The bill expands direct IDEA funding and parental choice for children with disabilities through education savings accounts but shifts federal dollars out of traditional public delivery, raising risks to public‑school services, oversight/equity, and administrative burdens.
Children with disabilities who are private‑school or home‑schooled gain direct per‑child IDEA funding through education savings accounts that can be used for a wide range of services (tutoring, therapies, curriculum, technology), increasing families' ability to pay for individualized supports.
Students with disabilities who remain in public schools receive funding tied to enrollment, which can make LEA and school budgets more closely reflect actual student counts and needs.
Families get broader choice over how IDEA funds are used because ESAs permit payment for a range of allowable goods and services, enabling more tailored educational supports.
Public schools and LEAs risk losing federal IDEA resources as funds are redirected into ESAs, potentially reducing availability of specialized services for students who remain in public settings.
Providing public funds for private‑school tuition and home‑school services raises oversight and equity concerns, potentially advantaging families who can already navigate alternative schooling and leaving public students with fewer supports.
Implementing per‑child allocations and ESA administration will create new reporting, tracking, and administrative burdens for State and local education agencies — and additional compliance responsibilities for parents.
Based on analysis of 3 sections of legislative text.
Introduced March 21, 2025 by Charles Roy · Last progress March 21, 2025
Requires federal special education (IDEA Part A) funds to “follow the student” by directing State education agencies to allocate money to local school districts for children in public schools and to provide education savings accounts directly to eligible children in private or home schools, with allowable uses listed, annual parent notice and reporting, rules to prevent supplanting, and protections for school lunch eligibility. Two earlier provisions only give the Act a short title and append a blank amendment to ESEA without substantive text.

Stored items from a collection
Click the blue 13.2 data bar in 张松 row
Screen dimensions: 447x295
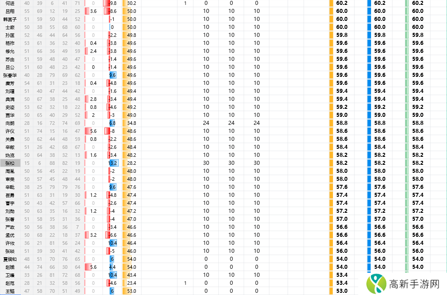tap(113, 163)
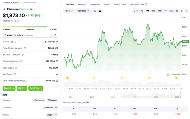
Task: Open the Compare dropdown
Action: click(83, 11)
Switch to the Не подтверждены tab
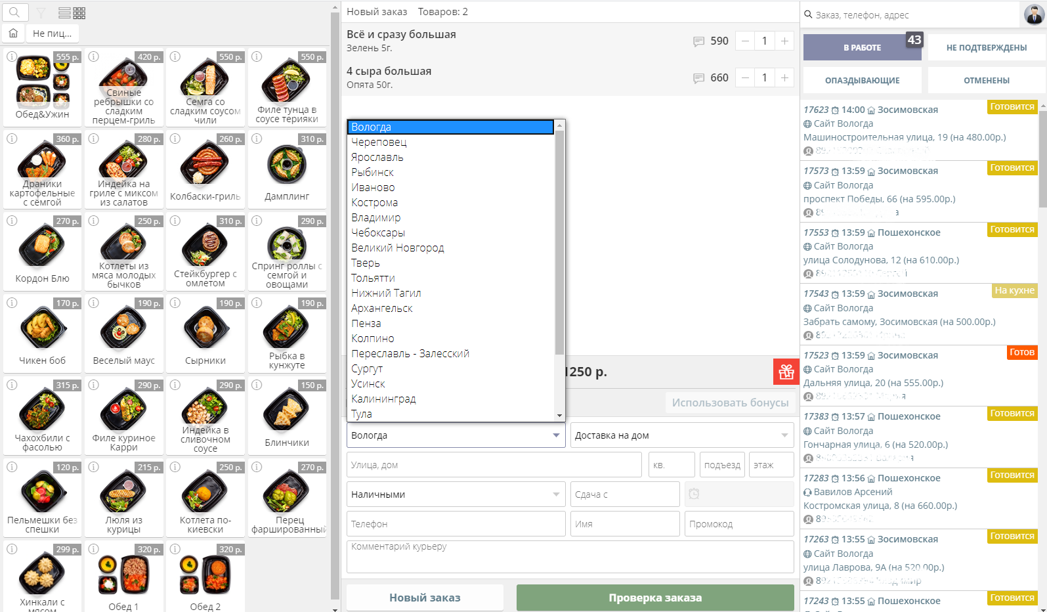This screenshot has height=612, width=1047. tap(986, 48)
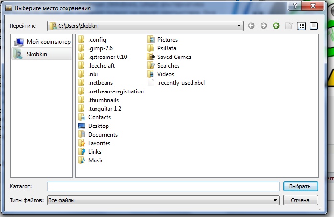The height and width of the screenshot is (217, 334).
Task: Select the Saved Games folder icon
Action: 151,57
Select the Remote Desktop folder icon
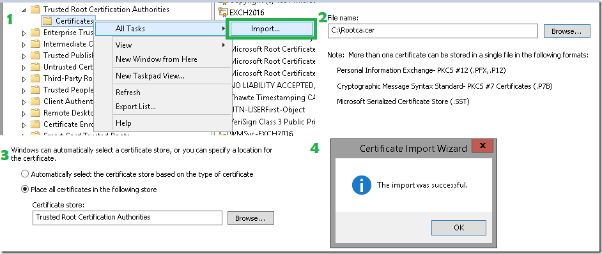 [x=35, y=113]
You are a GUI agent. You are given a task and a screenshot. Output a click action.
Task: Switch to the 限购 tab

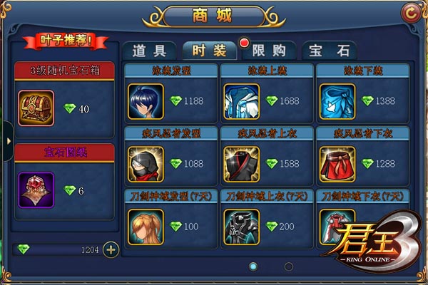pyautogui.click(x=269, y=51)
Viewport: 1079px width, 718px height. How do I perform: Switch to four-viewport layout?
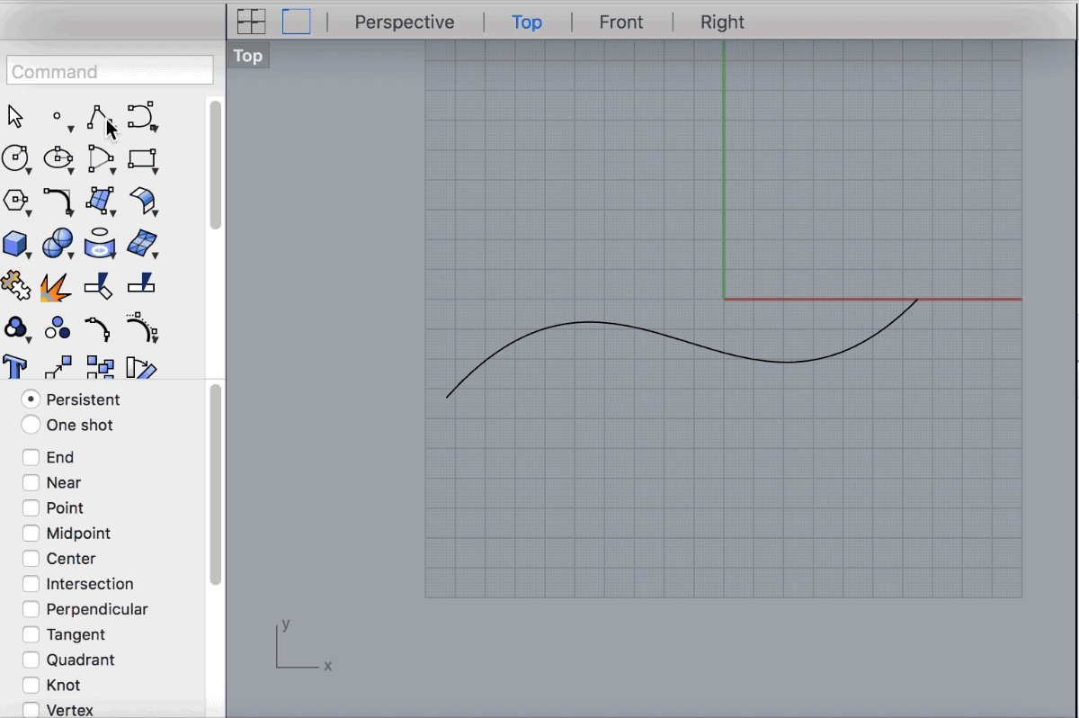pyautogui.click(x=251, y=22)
...
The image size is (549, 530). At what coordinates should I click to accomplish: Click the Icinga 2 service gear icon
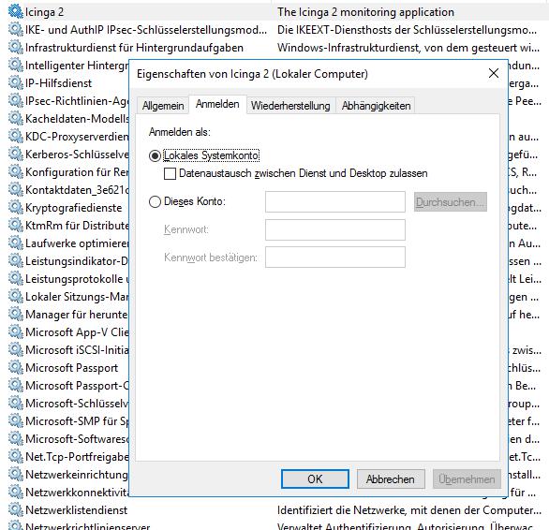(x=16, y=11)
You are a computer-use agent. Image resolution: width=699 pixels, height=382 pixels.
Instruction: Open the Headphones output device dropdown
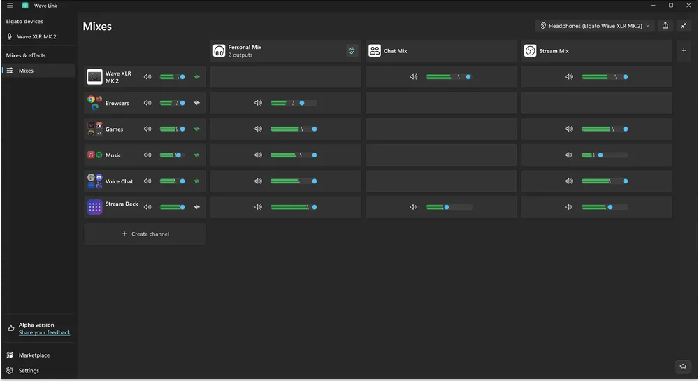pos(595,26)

YOUR TASKS:
(1) According to the bill summary, who introduced the bill, and on what date?
(2) Using the bill summary, explain why families get broader choice over how IDEA funds are used.
(3) Write out the part of the bill summary starting with "Public schools and LEAs" and going on through "of legislative text.", replacing "specialized services" with "specialist services".

SOLUTIONS FOR EACH TASK:
(1) Charles Roy introduced it on March 21, 2025.

(2) Families get broader choice because education savings accounts allow payment for a range of allowable goods and services. This lets them use IDEA funds for more tailored educational supports.

(3)
Public schools and LEAs risk losing federal IDEA resources as funds are redirected into ESAs, potentially reducing availability of specialist services for students who remain in public settings.
Providing public funds for private‑school tuition and home‑school services raises oversight and equity concerns, potentially advantaging families who can already navigate alternative schooling and leaving public students with fewer supports.
Implementing per‑child allocations and ESA administration will create new reporting, tracking, and administrative burdens for State and local education agencies — and additional compliance responsibilities for parents.
Based on analysis of 3 sections of legislative text.